Dans une émission d'Arte il disait en citant (de mémoire) Goethe écrivant à Schiller :
"Le décorateur de théâtre doit nous enchanter, alors que l'on demande à l'architecture de servir la morale et la présence grave de l'autorité". Cette ville de l'ordre est devenue autoritaire et si aujourd'hui l'architecture a pris quelques distances avec cette volonté de contrôle, c'est seulement, selon Portzamparc, que la politique n'a plus besoin d'installer l'ordre dans l'espace "puisque l'ordre est tenu dans le chiffre. D’ailleurs en tout nous perdons le contact structurant avec l’espace, la matière". "A nous de trouver l'équilibre, d'introduire le désordre qui permet la surprise. On peut penser l'enchantement puisqu'on reste des animaux entiers, que l'on éprouve des goûts, des voix", dit-il.

Samedi 23 avril.
10 h.

J'ai raté mon blog/journal si ce qui s'en dégage le plus "souvent" est "un sentiment de grande tristesse". Un lecteur m'écrit ces mots hier soir... (le mots entre guillemets).
"Votre soleil paraît souvent morose, mais c'est un soleil qui réchauffe."  Même sentiment d'un autre lecteur il y a quelques semaines.
Est-ce parce que je parle de ma solitude? Que j'ose parfois dire mon spleen? Mais il m'arrive aussi BIEN SOUVENT de rire et même aux éclats sans que vous entendiez le son. D'ailleurs, tout vient de là : vous n'avez pas le son mais pire encore, le ton de ce que j'écris!

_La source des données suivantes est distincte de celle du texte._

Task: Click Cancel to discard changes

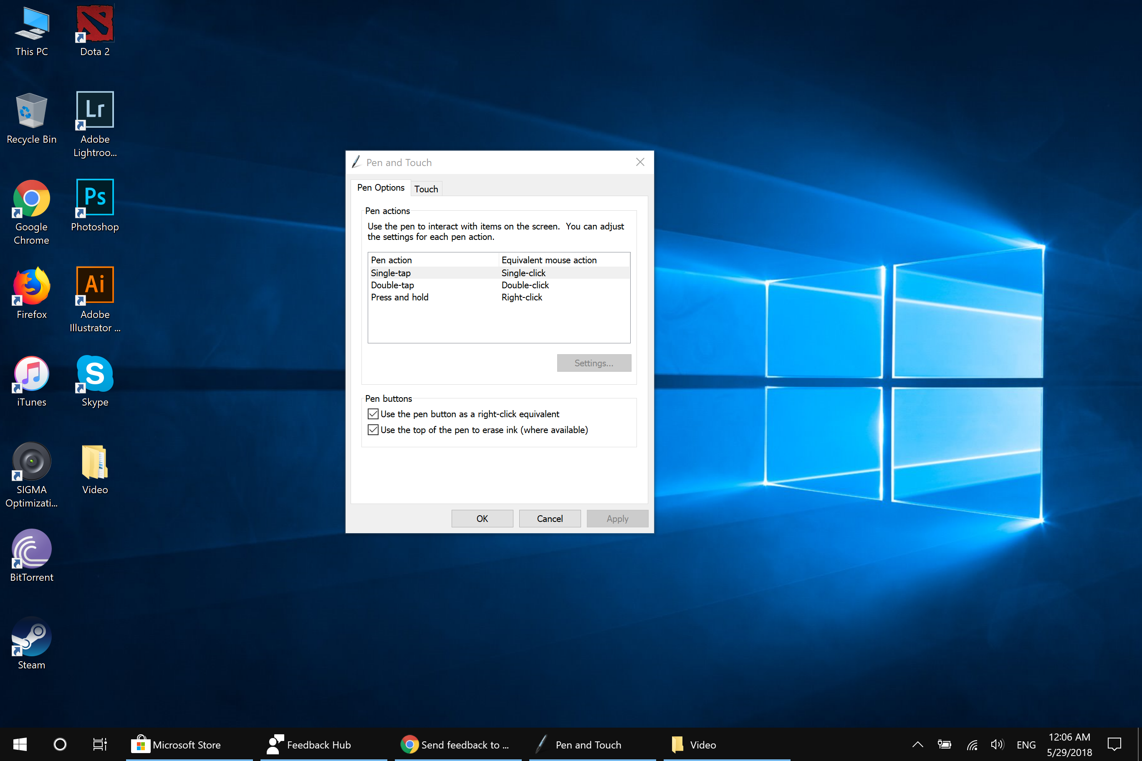Action: click(x=549, y=518)
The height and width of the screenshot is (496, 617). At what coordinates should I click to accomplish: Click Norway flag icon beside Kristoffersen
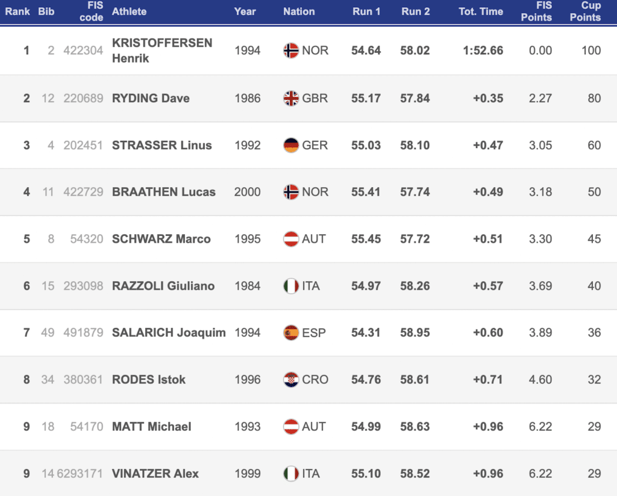(x=291, y=51)
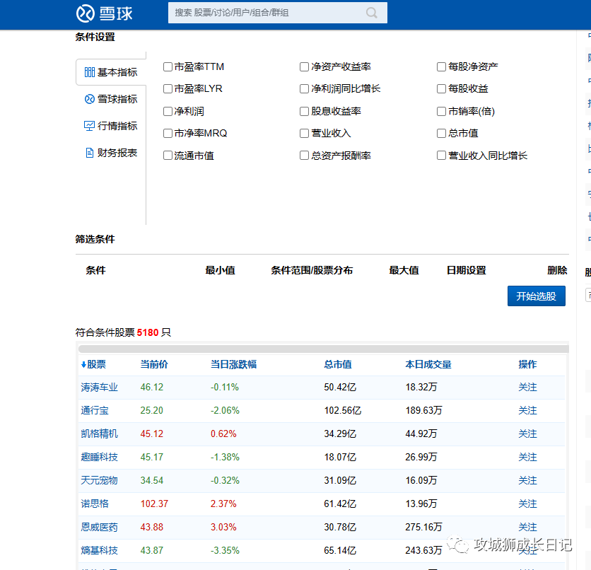Click the 雪球指标 snowball icon
This screenshot has width=591, height=570.
(x=90, y=99)
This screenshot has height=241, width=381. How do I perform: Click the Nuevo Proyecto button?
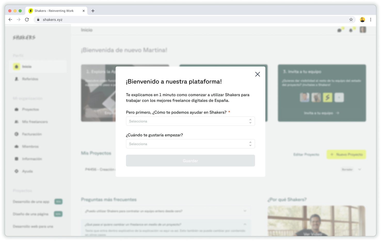click(x=346, y=154)
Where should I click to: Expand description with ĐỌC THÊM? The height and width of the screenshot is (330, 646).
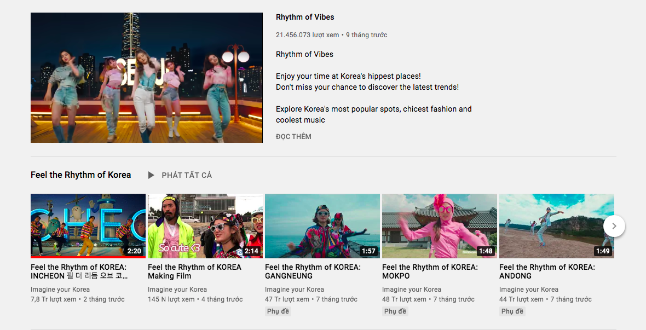pos(293,136)
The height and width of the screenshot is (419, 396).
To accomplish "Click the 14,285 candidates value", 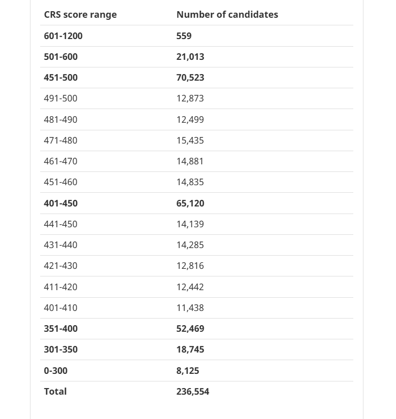I will click(x=190, y=245).
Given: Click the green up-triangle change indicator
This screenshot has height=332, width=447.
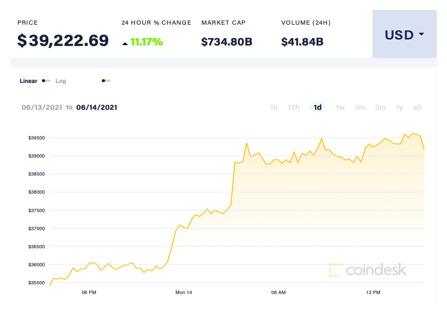Looking at the screenshot, I should tap(125, 43).
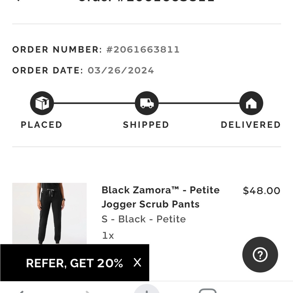Click the DELIVERED status label
This screenshot has width=293, height=293.
[251, 125]
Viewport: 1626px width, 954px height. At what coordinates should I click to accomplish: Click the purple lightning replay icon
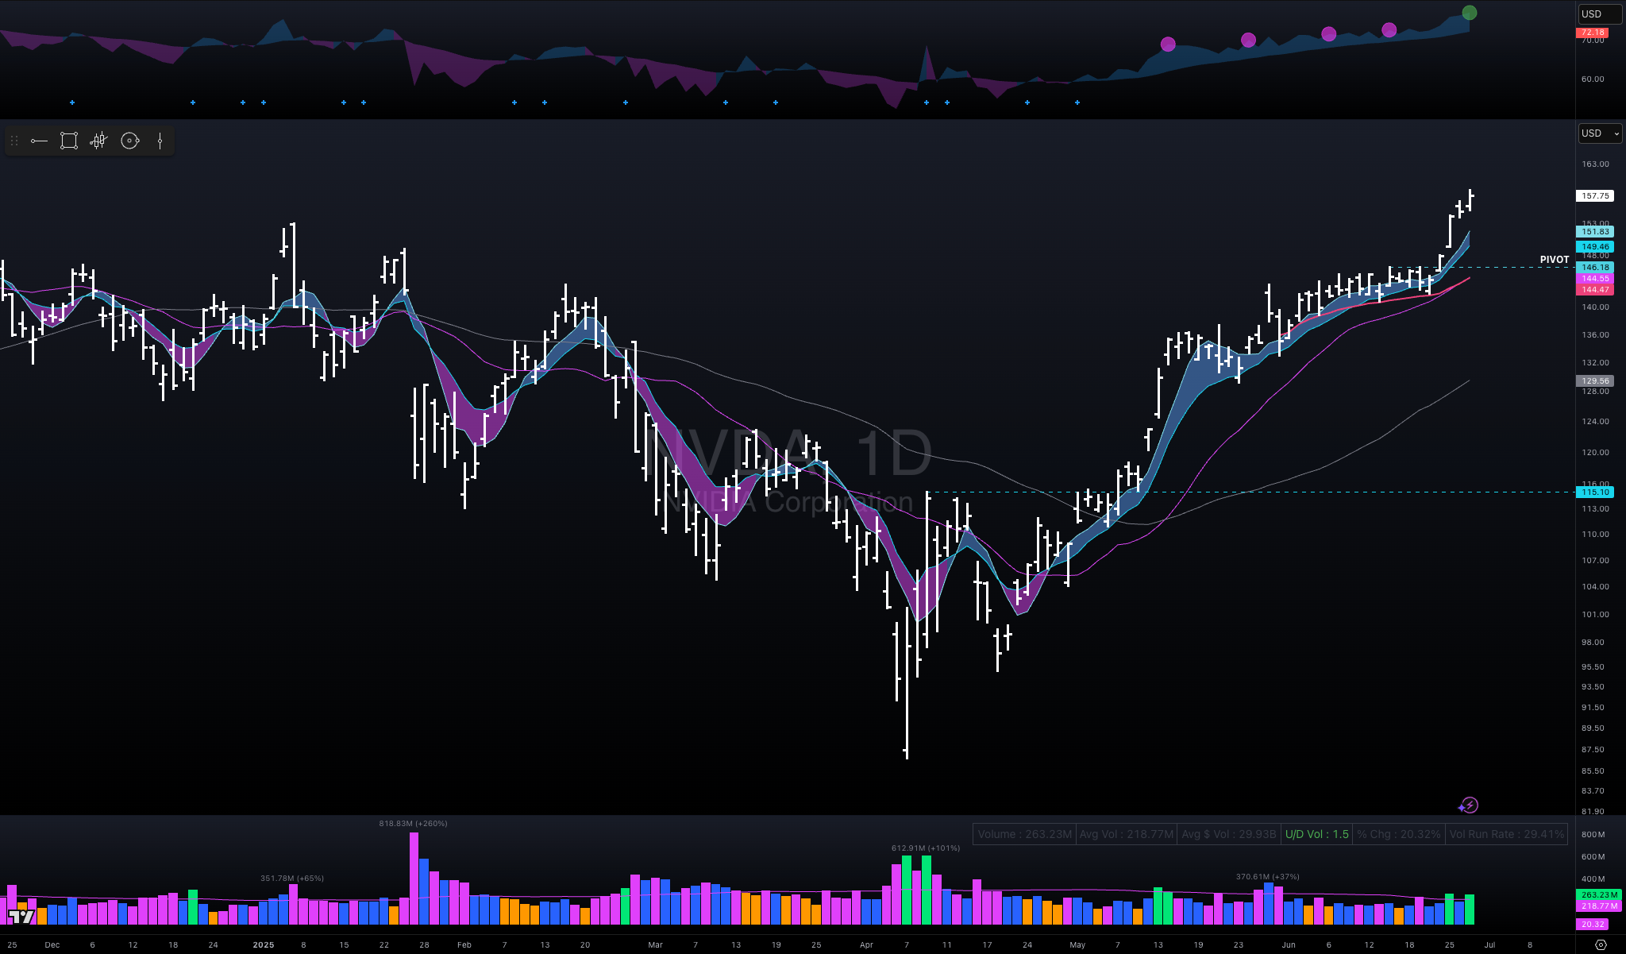tap(1468, 805)
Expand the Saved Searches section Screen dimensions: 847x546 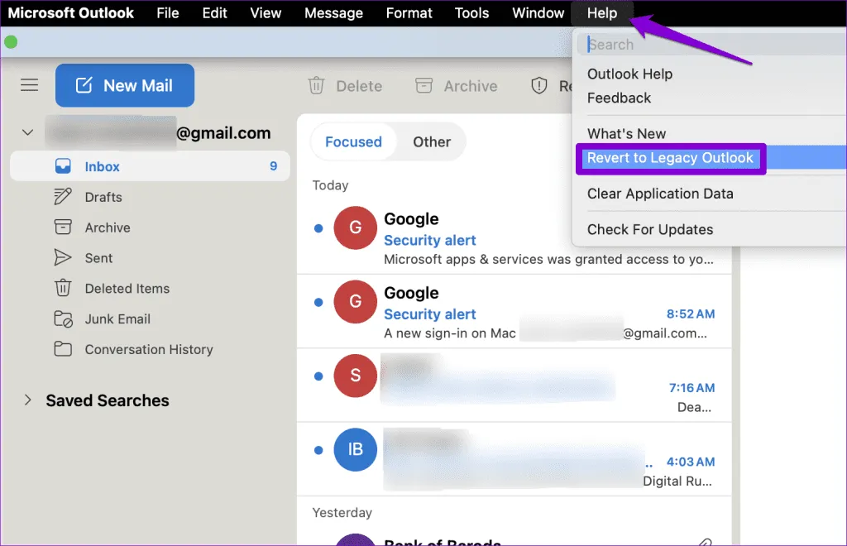pyautogui.click(x=28, y=400)
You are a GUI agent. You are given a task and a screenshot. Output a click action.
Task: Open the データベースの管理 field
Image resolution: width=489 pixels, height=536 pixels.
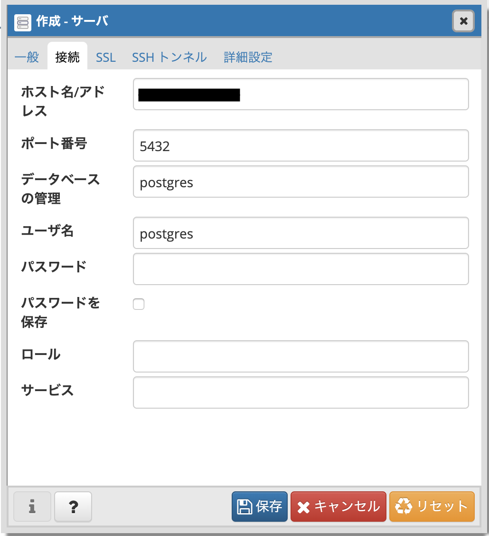[301, 182]

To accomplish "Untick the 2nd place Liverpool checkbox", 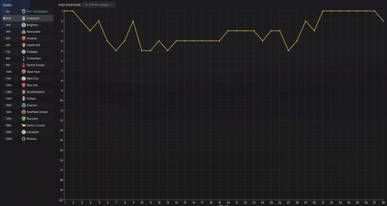I will (x=4, y=18).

Il va falloir que je m'enregistre à nouveau:)
Si vous saviez comme j'aime la vie!

"Le seul bien qui me reste au monde est d'avoir quelquefois pleuré."
Alfred de Musset
"Souvenons-nous que la tristesse seule est féconde en grandes choses."
Ernest Renan

11 h 30.
Je viens d'aller chercher mon courrier, je serre le petit carton contre mon coeur. Joie! Adieu tristesse, bonjour sourire, des étoiles dans les yeux, ce ne sont plus des graines c'est un bonsaï à ma fenêtre ... Un ange passe. Musique maestro!